Your tasks.
a) In the database recipe post, which Oracle version first introduced Database Resident Connection Pooling?
b) Echo the stretch of the database recipe post from "November 19, 2010" through "into a recipe.".

November 19, 2010

Recipe: handling database communication breakdown in Rails and Django

This recipe is for users who manually handle persistent (shared) database connection, with Oracle, although it's probably easy to adapt for other database backends with small adjustments. I needed to implement this both in Ruby (Rails' ActiveRecord) and Python (django.db) daemons, both working in the same setting. I thought the solution was elegant enough to be cleaned up into a recipe.

Automated database connection pooling for Python (nor Ruby) is not supported with Oracle 10g. Only 11g introduced Database Resident Connection Pooling (DRCP). It probably makes this recipe redundant for Python users with 11g. Oracle has official support for using Python with Oracle Database 11g, using the cx_Oracle driver. I'm not sure but I think Oracle doesn't have any form of official support for Ruby, but the de-facto ruby-oci8 driver works well with ActiveRecord.

Information supplied.
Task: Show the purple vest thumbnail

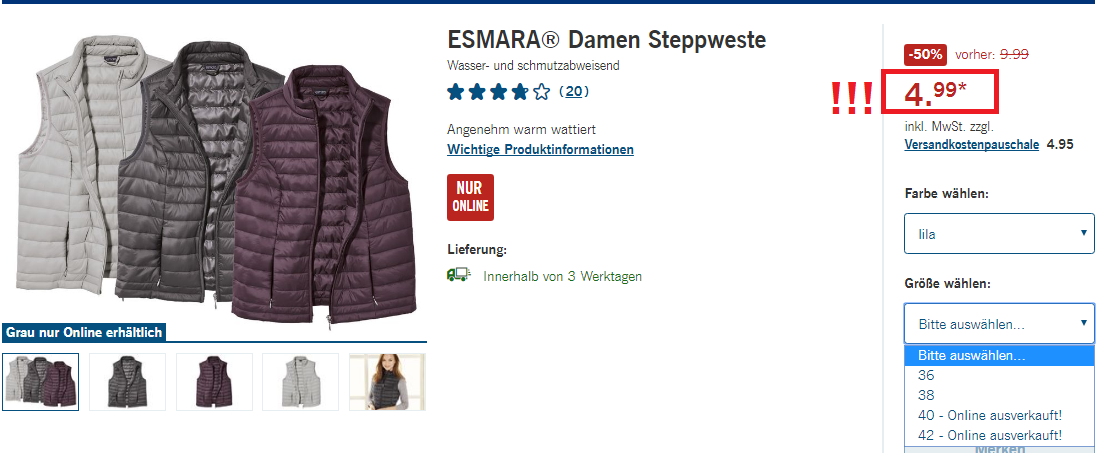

Final results.
a) Oracle 11g

b)
November 19, 2010

Recipe: handling database communication breakdown in Rails and Django

This recipe is for users who manually handle persistent (shared) database connection, with Oracle, although it's probably easy to adapt for other database backends with small adjustments. I needed to implement this both in Ruby (Rails' ActiveRecord) and Python (django.db) daemons, both working in the same setting. I thought the solution was elegant enough to be cleaned up into a recipe.